Assalto às mãos desarmadas

 

Suas mãos hábeis e delicadas

trazem à vida a inerte e inválida bruta pedra,

extraindo dela ocultos desejos futuros,

esculpindo escadas, espadas de aço e silício,

interfaces eletrônicas, esculturas monumentais

e o cimento dos edifícios

que repartem os céus em geometrias.

 

Suas mãos,

outrora livres,

foram capturadas e postas sob a força,

numa história engendrada pelo acaso,

feita de guerras sórdidas e ímpetos passados,

que reservou para alguns a Terra

e para outros o suor e o nada.

 

Suas mãos escravizadas

moeram pedras à força da chibata,

sob o terror dos capitães do mato,

para receberem em troca

o miserável mingau por elas mesmas preparado,

ao fim de cada dia de infindável trabalho,

para restarem calejadas e adormecidas

num cansaço de dor e quase morte.

 

Suas mãos,

depois de abolidos os grilhões,

pareciam livres, mas perderam o direito

às enxadas, facões, arados e alicates,

e à matéria prima de todo seu engenho e arte,

que foram inapropriadas

legalmente

pelos velhos senhores.

Restaram às suas mãos os gestos desesperados

de implorar qualquer trabalho por um prato de comida,

ou uma dose de cachaça,

para não morrer de fome ou banzo na periferia.

 

Suas mãos,

empalidecidas pela anemia de tudo,

desde então aceitam

dos filhos dos filhos dos senhores

pedaços de rochas, minérios fecundos,

para os moldar em máquinas e computadores,

em troca de uns pães e uns panos,

uma passagem de metrô,

um canto qualquer num barraco,

para acordar vivo amanhã.

 

Suas mãos,

fontes únicas da riqueza humana,

seguem sobrevivendo apartadas em guetos,

camufladas em estratos de renda,

confinadas em currais de mão de obra de reserva,

transformando a matéria do mundo primal

em maravilhas a serem usufruídas por outras mãos,

aquelas metidas nas luvas de pelica das leis, polícias e milícias,

as mãos visíveis do mercado,

abençoadas com o sangue dos impérios e monopólios.

 

Suas mãos,

capazes de transformar pedras em poemas,

estão proibidas de tocar o ouro

que elas mesmas arrancaram da terra,

impedidas de saber a textura da felicidade,

a maciez dos lençóis de linho,

a consistência das frutas importadas,

ou a suprema hierarquia dos helicópteros.

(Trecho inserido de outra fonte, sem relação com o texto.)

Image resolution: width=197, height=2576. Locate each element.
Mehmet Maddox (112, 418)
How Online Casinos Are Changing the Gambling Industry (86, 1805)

Às suas mãos restam as latas de lixo,

o esgoto a céu aberto, a pandemia incoercível,

o trânsito estagnado e a insônia permanente.

 

Suas mãos,

capazes de escrever constituições e satélites,

são manietadas desde o nascimento

pelos mitos da propriedade sagrada dos reis,

da liberdade ilimitada dos ricos

e da competição legítima entre fortes e miseráveis,

para serem roubadas,

em quase toda a riqueza que produzem

diariamente

por mãos armadas com um salário.

 

 

LOR

Setembro 2020

 

 

 

 

 

 

 


Comentários

  1. Há muito não lia algo tão belo e tão triste. Vc conseguiu resumir em algumas linhas as iniquidades de uma sociedade dita humana. Poema síntese, espetáculo de sensibilidade que só os verdadeiros artistas portam!